Since this is not a relation - because it contains duplicate rows - what should an ideal RDBMS return?

Was it helpful?

Solution

"But some information is lost - that there are 3 users with that last name."

If the count of users with that name is what you are interested in, then the query of your example is not the question you should be asking.

The query of your example will provide the answer to the question "What are all the last names such that there exists a user that has that last name ?".

If the question you want to ask is "how many users are there that are named 'Stone'", then the query you should submit is Select count(...) from users where last_name = 'Stone';

Projection always "looses" information. The information that is tied to the attributes that are projected away. I don't see how a known property of a useful relational operator can be explained as an argument against that operator.

OTHER TIPS

In a RDBMS a relational projection on the last name column alone would return only a set of tuples with distinct values of last name. There would be no duplicate tuples.

In SQL it is true that you would get duplicates unless you specified the DISTINCT keyword. That's because SQL is not a truly relational language - among other things because SQL tables and table expressions are not proper relations. A SQL DBMS is not a RDBMS.

"what should an ideal RDBMS return?"

As David indicated, it should return (in your example) one single row.

An SQL DBMS is only a relational one if it treats every SELECT as if SELECT DISTINCT were requested. (But there are a few tiny additional conditions to be met too.)

The reason this is so is that the "meaning" of that single row is as follows : "There exists some user such that he has a first_name, he has an ID, and his last_name is 'Stone'".

There is never any logical need to repeat that statement a second time. The authoritative reference that you asked for, is Ted Codd himself : "If something is true, then saying it twice won't make it any truer.".

I'm not sure I see a problem with the returned values. There are three records that contain "Stone" for LAST_NAME. This would have been obvious if FIRST_NAME or ID had been included in the query, but it was not. Usually, the DISTINCT keyword is used to handle this and ensure that there will be no duplicates.

In fact, if my database started applying DISTINCT automatically (which it sounds like you think maybe it should), I'd be somewhat annoyed. Seeing duplicate rows when you don't expect to is often the needed break when debugging some weird data problem in a database.

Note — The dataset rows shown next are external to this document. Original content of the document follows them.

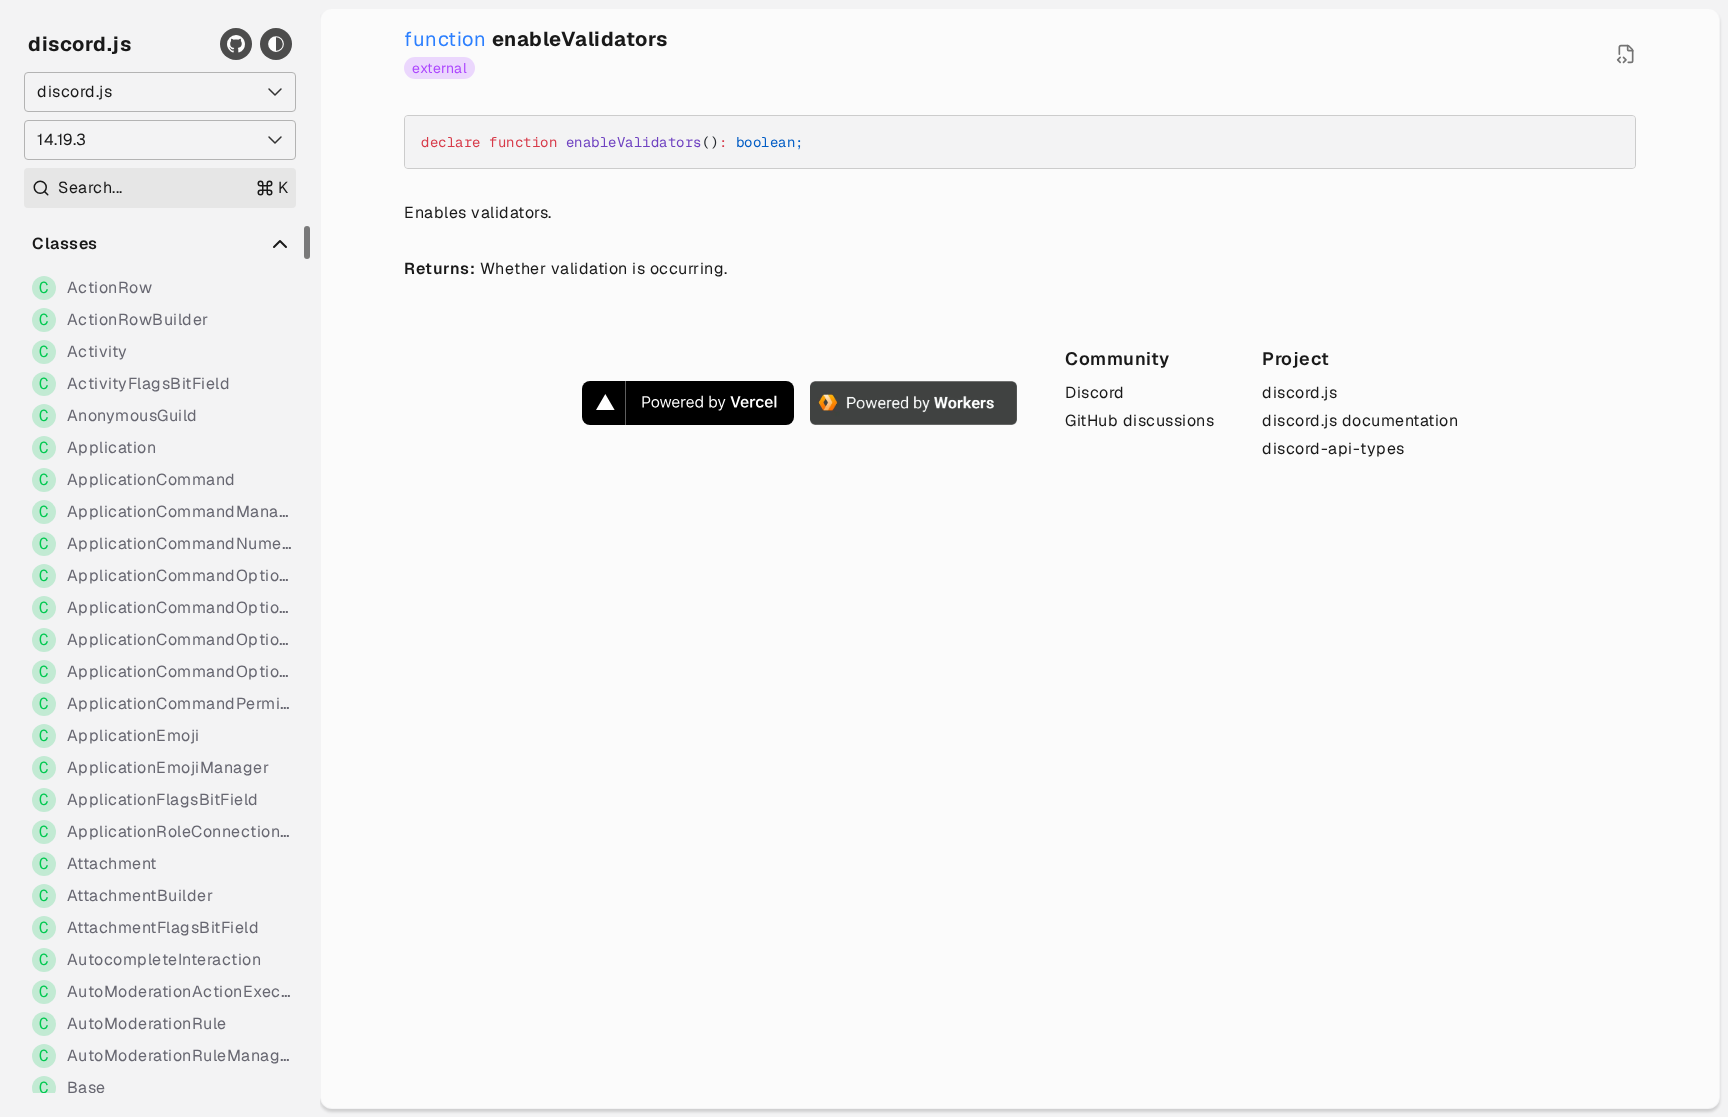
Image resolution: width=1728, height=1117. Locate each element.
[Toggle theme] (276, 44)
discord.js (79, 44)
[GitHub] (236, 44)
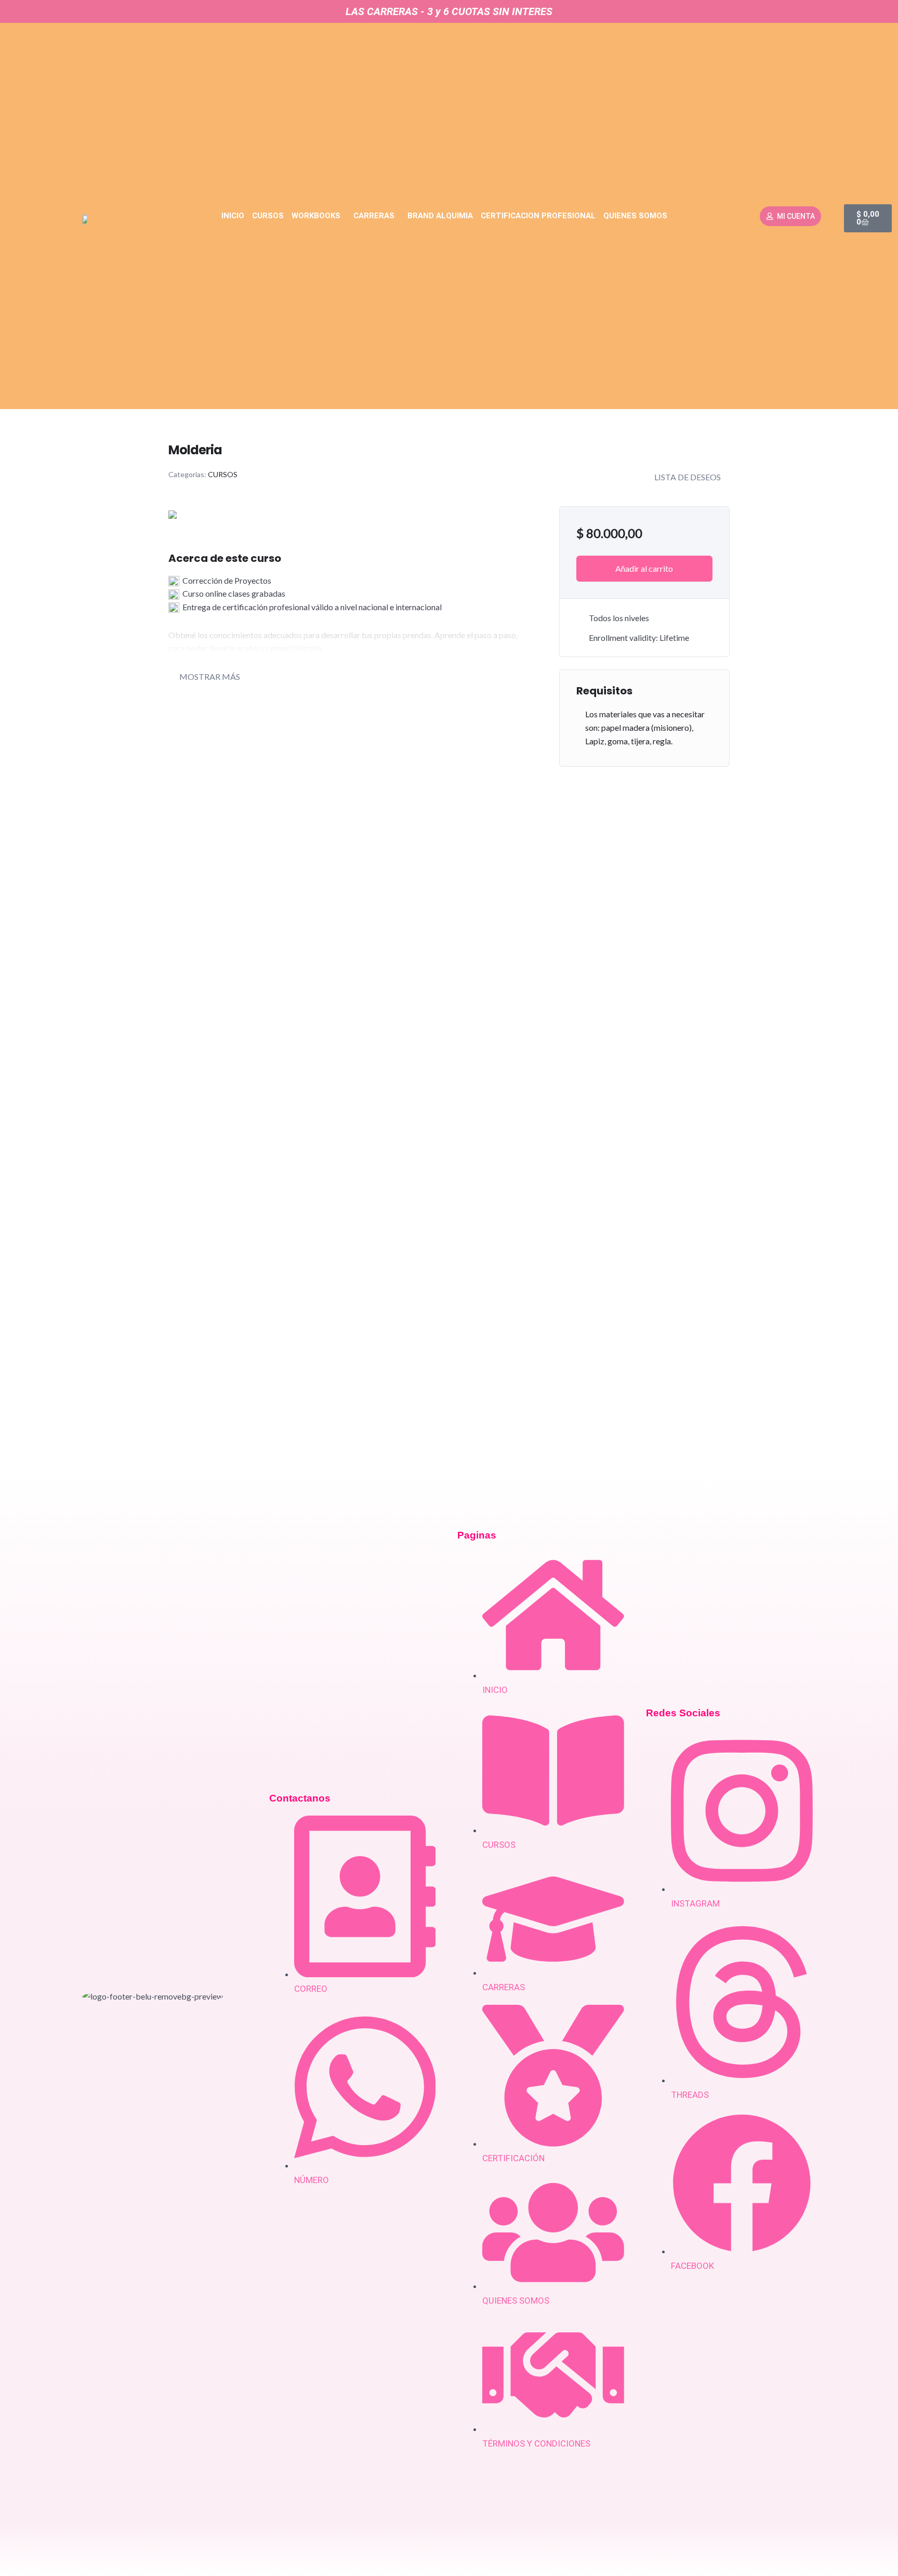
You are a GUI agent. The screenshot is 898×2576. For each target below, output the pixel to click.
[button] (319, 216)
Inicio (232, 215)
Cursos (268, 215)
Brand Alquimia (440, 215)
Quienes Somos (635, 215)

I would argue that your original query did not return duplicate rows. It returned 3 separate rows of data from the database in which you only included the last name column. I would say that your question is not phrased correctly and hence why RDBMS function in the manner they do (which I also argue is the correct manner).

To translate your query:

select LAST_NAME from USERS

into English, it would be:

"tell me the last name of all the users"

If I went into a highschool gym class and asked the teacher "using your class list sheet, tell me the last name of all the students in your class", if there were twin brothers in the class, I would think he would list their last name twice (or he'd at least ask the question to you if he should). He would just go down the list of people in the class and read off their last names.

If you were wanting to ask the question, "what are the different last names of students in the class", he would not list the names duplicated. However that's what the "DISTINCT" key word exists.

So the query would be:

select distinct LAST_NAME from USERS

And if you were actually interested in the number of unique last names in English is "How many different last names are there of the students in the class" or using your example:

select count(distinct LAST_NAME) from USERS

whereas: select count(LAST_NAME) from USERS

would mean in English: "How many people in the class have a last name?"